About this exercise:
The task calls for every line of the data to be repeated exactly.

#### Provided records

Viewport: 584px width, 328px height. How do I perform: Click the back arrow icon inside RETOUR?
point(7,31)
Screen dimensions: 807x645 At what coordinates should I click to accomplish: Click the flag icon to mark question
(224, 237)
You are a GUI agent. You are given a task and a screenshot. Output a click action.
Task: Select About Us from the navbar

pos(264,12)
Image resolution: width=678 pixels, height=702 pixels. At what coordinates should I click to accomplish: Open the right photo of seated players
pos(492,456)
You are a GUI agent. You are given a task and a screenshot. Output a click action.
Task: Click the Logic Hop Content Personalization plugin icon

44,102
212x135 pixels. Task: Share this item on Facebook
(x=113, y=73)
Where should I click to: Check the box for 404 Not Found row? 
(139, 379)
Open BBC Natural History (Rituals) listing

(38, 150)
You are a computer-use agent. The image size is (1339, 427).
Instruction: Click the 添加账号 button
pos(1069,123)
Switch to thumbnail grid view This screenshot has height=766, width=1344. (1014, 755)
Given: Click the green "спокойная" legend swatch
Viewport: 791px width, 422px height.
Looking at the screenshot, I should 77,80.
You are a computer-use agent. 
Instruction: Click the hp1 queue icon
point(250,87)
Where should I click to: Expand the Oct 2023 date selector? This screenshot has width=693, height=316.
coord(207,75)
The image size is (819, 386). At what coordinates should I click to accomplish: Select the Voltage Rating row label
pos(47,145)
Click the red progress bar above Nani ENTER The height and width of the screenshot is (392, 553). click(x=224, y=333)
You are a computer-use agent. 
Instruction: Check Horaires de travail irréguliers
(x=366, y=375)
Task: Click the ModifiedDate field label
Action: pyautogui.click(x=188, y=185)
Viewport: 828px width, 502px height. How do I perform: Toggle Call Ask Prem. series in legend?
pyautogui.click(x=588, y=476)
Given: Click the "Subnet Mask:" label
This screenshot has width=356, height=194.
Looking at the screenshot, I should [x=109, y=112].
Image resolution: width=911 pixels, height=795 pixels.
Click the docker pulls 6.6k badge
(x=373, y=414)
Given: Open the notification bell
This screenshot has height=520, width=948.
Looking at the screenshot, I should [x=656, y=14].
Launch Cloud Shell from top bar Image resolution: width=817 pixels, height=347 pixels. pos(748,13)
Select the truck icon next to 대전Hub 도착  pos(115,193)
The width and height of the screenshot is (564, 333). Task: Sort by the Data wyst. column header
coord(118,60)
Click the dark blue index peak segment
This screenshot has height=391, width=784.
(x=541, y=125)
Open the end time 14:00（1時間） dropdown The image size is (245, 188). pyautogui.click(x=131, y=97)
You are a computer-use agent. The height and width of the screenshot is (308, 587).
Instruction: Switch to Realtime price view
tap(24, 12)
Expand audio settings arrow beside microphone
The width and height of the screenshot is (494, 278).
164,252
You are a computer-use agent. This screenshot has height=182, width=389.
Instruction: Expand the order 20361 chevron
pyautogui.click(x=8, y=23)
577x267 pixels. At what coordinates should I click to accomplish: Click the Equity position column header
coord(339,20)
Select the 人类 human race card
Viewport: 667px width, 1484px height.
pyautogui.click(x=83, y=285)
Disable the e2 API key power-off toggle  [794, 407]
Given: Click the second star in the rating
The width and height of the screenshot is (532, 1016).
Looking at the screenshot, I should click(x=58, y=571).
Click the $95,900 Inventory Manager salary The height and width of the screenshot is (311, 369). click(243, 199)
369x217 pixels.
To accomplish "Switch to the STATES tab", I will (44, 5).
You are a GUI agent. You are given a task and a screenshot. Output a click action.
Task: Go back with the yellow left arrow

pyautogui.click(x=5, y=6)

########

Result of this task:
Viewport: 584px width, 328px height. How do I perform: Click the back arrow icon inside RETOUR?
point(7,31)
Screen dimensions: 807x645 At what coordinates should I click to accomplish: Click the flag icon to mark question
(224, 237)
You are a GUI agent. You are given a task and a screenshot. Output a click action.
Task: Select About Us from the navbar

pos(264,12)
Image resolution: width=678 pixels, height=702 pixels. At what coordinates should I click to accomplish: Open the right photo of seated players
pos(492,456)
You are a GUI agent. You are given a task and a screenshot. Output a click action.
Task: Click the Logic Hop Content Personalization plugin icon

44,102
212x135 pixels. Task: Share this item on Facebook
(x=113, y=73)
Where should I click to: Check the box for 404 Not Found row? 
(139, 379)
Open BBC Natural History (Rituals) listing

(38, 150)
You are a computer-use agent. The image size is (1339, 427).
Instruction: Click the 添加账号 button
pos(1069,123)
Switch to thumbnail grid view This screenshot has height=766, width=1344. (1014, 755)
Given: Click the green "спокойная" legend swatch
Viewport: 791px width, 422px height.
Looking at the screenshot, I should 77,80.
You are a computer-use agent. 
Instruction: Click the hp1 queue icon
point(250,87)
Where should I click to: Expand the Oct 2023 date selector? This screenshot has width=693, height=316.
coord(207,75)
The image size is (819, 386). At what coordinates should I click to accomplish: Select the Voltage Rating row label
pos(47,145)
Click the red progress bar above Nani ENTER The height and width of the screenshot is (392, 553). click(x=224, y=333)
You are a computer-use agent. 
Instruction: Check Horaires de travail irréguliers
(x=366, y=375)
Task: Click the ModifiedDate field label
Action: pyautogui.click(x=188, y=185)
Viewport: 828px width, 502px height. How do I perform: Toggle Call Ask Prem. series in legend?
pyautogui.click(x=588, y=476)
Given: Click the "Subnet Mask:" label
This screenshot has width=356, height=194.
Looking at the screenshot, I should [x=109, y=112].
Image resolution: width=911 pixels, height=795 pixels.
Click the docker pulls 6.6k badge
(x=373, y=414)
Given: Open the notification bell
This screenshot has height=520, width=948.
Looking at the screenshot, I should [x=656, y=14].
Launch Cloud Shell from top bar Image resolution: width=817 pixels, height=347 pixels. pos(748,13)
Select the truck icon next to 대전Hub 도착  pos(115,193)
The width and height of the screenshot is (564, 333). Task: Sort by the Data wyst. column header
coord(118,60)
Click the dark blue index peak segment
This screenshot has height=391, width=784.
(x=541, y=125)
Open the end time 14:00（1時間） dropdown The image size is (245, 188). pyautogui.click(x=131, y=97)
You are a computer-use agent. The height and width of the screenshot is (308, 587).
Instruction: Switch to Realtime price view
tap(24, 12)
Expand audio settings arrow beside microphone
The width and height of the screenshot is (494, 278).
164,252
You are a computer-use agent. This screenshot has height=182, width=389.
Instruction: Expand the order 20361 chevron
pyautogui.click(x=8, y=23)
577x267 pixels. At what coordinates should I click to accomplish: Click the Equity position column header
coord(339,20)
Select the 人类 human race card
Viewport: 667px width, 1484px height.
pyautogui.click(x=83, y=285)
Disable the e2 API key power-off toggle  [794, 407]
Given: Click the second star in the rating
The width and height of the screenshot is (532, 1016).
Looking at the screenshot, I should click(x=58, y=571).
Click the $95,900 Inventory Manager salary The height and width of the screenshot is (311, 369). click(243, 199)
369x217 pixels.
To accomplish "Switch to the STATES tab", I will (44, 5).
You are a GUI agent. You are given a task and a screenshot. Output a click action.
Task: Go back with the yellow left arrow

pyautogui.click(x=5, y=6)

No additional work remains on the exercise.